## TASK DATA
========
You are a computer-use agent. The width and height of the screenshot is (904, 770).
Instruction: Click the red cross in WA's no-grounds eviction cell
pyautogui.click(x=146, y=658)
========
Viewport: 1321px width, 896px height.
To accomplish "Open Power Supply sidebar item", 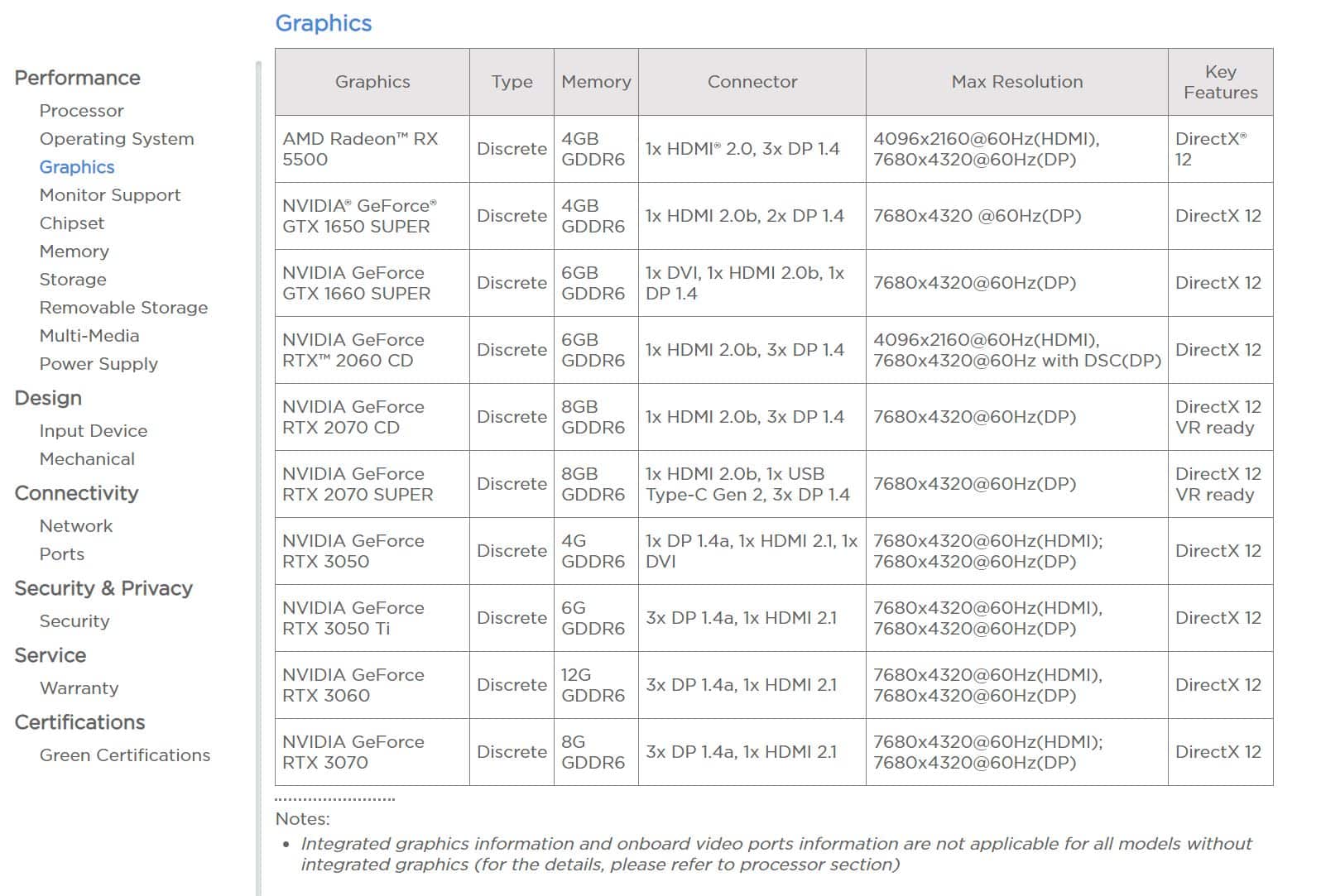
========
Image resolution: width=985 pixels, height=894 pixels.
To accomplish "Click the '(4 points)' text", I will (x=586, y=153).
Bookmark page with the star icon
========
## HOW TO COMPLETE THIS TASK
Show all lines in the records above that hold "width".

## EXERCISE OUTPUT
You are a computer-use agent. The width and height of the screenshot is (904, 770).
Viewport: 1321px width, 896px height.
Image resolution: width=985 pixels, height=894 pixels.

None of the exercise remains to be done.